INSTRUCTIONS TO FOLLOW: Scan the entries below. Report each line where the string "resolution" occurs.

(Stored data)
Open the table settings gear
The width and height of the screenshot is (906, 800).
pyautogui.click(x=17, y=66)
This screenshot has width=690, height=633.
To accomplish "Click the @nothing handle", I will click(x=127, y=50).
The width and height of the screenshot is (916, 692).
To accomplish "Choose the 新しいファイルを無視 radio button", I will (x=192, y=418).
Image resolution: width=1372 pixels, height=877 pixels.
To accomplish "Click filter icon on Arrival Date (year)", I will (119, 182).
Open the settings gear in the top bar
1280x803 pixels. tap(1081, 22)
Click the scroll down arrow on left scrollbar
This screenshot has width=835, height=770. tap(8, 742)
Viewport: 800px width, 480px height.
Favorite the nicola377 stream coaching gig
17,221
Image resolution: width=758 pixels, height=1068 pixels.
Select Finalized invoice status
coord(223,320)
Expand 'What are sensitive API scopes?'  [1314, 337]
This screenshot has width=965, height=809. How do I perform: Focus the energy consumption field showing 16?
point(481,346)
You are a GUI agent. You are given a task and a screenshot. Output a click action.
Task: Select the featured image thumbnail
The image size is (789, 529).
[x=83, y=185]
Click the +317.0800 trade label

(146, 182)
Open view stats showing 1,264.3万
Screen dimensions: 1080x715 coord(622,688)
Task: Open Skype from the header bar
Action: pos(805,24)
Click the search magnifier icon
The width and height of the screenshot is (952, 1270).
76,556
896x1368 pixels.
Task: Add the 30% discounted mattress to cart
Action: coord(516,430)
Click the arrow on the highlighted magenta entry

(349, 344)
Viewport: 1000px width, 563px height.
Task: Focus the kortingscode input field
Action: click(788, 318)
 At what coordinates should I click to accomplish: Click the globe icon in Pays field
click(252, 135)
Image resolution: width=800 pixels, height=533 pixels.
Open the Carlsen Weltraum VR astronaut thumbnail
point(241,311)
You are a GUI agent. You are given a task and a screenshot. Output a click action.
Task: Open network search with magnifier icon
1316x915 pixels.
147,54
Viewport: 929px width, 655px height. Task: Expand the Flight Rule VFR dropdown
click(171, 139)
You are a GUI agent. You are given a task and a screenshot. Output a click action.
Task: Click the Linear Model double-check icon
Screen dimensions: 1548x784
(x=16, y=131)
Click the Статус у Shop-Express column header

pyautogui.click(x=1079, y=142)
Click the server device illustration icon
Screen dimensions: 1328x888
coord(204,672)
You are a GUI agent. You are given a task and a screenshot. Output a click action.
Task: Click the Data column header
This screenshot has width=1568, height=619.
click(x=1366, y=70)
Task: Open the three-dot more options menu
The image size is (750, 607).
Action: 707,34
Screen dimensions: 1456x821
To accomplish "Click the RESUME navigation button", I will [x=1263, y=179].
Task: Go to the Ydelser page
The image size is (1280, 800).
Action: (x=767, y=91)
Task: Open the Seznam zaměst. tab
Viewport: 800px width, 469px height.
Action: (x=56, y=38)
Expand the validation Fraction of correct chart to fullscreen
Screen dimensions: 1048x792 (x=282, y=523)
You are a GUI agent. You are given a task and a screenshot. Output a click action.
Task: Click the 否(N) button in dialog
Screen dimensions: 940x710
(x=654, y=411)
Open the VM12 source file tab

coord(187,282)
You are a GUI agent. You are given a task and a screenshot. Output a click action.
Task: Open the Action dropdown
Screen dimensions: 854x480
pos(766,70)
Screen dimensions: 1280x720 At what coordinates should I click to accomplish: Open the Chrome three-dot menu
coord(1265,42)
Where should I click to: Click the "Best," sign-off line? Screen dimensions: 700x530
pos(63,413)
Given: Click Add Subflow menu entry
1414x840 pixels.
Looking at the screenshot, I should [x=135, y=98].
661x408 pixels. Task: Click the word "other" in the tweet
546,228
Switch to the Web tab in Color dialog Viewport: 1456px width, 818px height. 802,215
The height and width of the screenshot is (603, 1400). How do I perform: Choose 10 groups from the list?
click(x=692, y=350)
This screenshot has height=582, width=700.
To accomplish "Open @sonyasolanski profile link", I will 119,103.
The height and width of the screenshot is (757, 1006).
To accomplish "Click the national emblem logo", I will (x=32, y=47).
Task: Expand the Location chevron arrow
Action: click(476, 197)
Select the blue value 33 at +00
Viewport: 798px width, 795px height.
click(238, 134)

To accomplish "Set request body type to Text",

COMPLETED EXERCISE:
Image resolution: width=1372 pixels, height=877 pixels.
Image resolution: width=758 pixels, height=1068 pixels.
Image resolution: width=800 pixels, height=533 pixels.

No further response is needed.